With each new report of a technological breakthrough, stem cells both inspire hope in patients and incite ethical controversy. Some see stem cells as a potentially game-changing cure for currently terminal diseases; others see them as an unnecessary obsession of scientists who lack reverence for human life at its earliest stages. So, is this debate worth the time and energy? Yes, it is. Stem cells occupy a fundamental place in human biology and disease, which means, as an issue, they aren’t going away.
The reason scientists have focused so intensely on stem cells is because these cells sit at the beginning of an elaborate decision-tree that accounts for why our bodies are made up of hundreds of different types of cells, ranging from motor neurons to fat cells, despite the fact that nearly all of those cells carry exactly the same genetic material. The process of development from a single fertilized egg cell into a full-grown adult is possible because different types of cells make different decisions about what parts of our DNA should be active. A neuron is a neuron, and not a liver cell, because that neuron has a particular pattern of active DNA. This pattern of active DNA is achieved in stages, beginning with a stem cell and working down a DNA decision-tree until the final, specialized cell type is reached. In other words, nerve cells generally can’t produce other nerve cells; stem cells produce nerve cells—and fat cells, and everything else. Just as nobody becomes an adult without passing through childhood first, specialized cells that carry out specific jobs are created only by passing through a stem cell stage.
The fundamental position of stem cells in our biology means that as our understanding improves, so will our ability to manipulate human life at its very beginning.
The vital role of stem cells in creating each kind of specialized cell is why stem cells are a big focus of biomedical research. Many diseases could potentially be treated by transplanting freshly created supplies of specialized cells that have been damaged during the course of a disease: retinal cells in blindness caused by macular degeneration, skeletal muscle cells in muscular dystrophy, pancreatic cells in diabetes, neurons in spinal cord injuries, and dopamine-producing cells in Parkinson’s disease. To create new supplies of these different types of cells, you must begin with stem cells, and preferably stem cells that carry the DNA of the patient.
IN PRINCIPLE, THE PROCESS of treating diseases with stem cells made with a patient’s DNA will work something like this: 1) take easily available cells (like skin cells) from a patient with, say, Parkinson’s Disease, 2) transform the skin cells into stem cells, and then 3) coax those stem cells to become dopamine-secreting cells, which you can transplant back into the patient. If you’re really ambitious, you can edit the DNA of those cells to repair the Parkinson’s-causing mutation before transplanting them back into the patient.
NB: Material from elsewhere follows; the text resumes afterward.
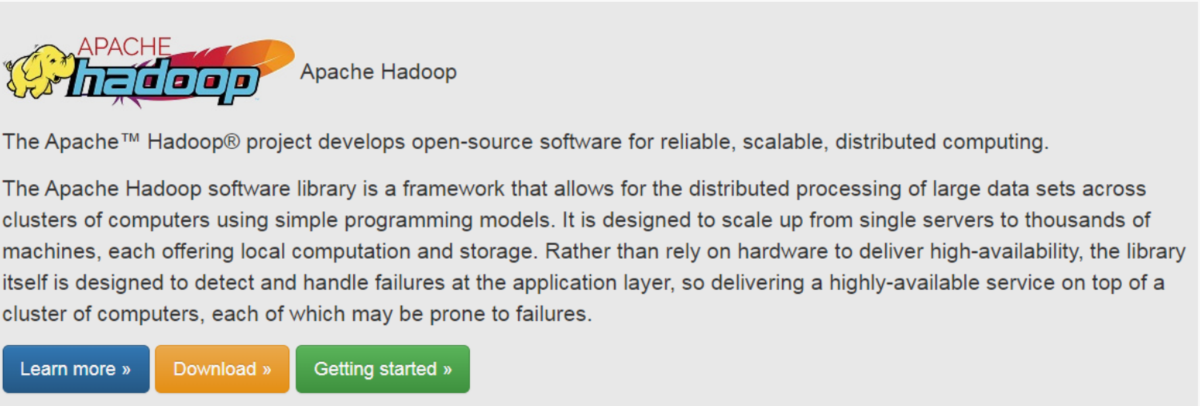Click the phrase distributed computing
A second approach is to 1) take isolated DNA from a patient, 2) transplant that DNA into a donated human egg cell, 3) induce that egg cell to become an embryo and extract the stem cells, then 4) use those stem cells to create specialized cells that get transplanted back into the patient.
Both of these methods are being pursued by scientists, and neither one is, at this point, without risk. The process of directly creating stem cells from a patient’s skin cells involves mucking around with genes that can lead to cancer: you may cure one disease, only to produce another. The second process, transplanting a patient’s DNA into a donated egg cell, while much more reliable, requires donated egg cells, involves creating and destroying embryos, and is also the first step toward making cloned copies of human beings.
Neither of these approaches to creating stem cells will ultimately avoid the ethical controversies, because the fundamental position of stem cells in our biology means that as our understanding improves, so will our ability to manipulate human life at its very beginning. Scientists may soon be able to routinely create clinically usable stem cells without harvesting embryos, but as they become better at creating and manipulating stem cells, it will be easier than ever to create life from scratch outside of the womb. Creating customized human embryos for research and other applications will be routine, and cloning a human being will be a feat that won’t require the resources of an elite, well-funded research lab. And so, we will have to choose how to resolve the controversies—or not—but technology won’t do it for us.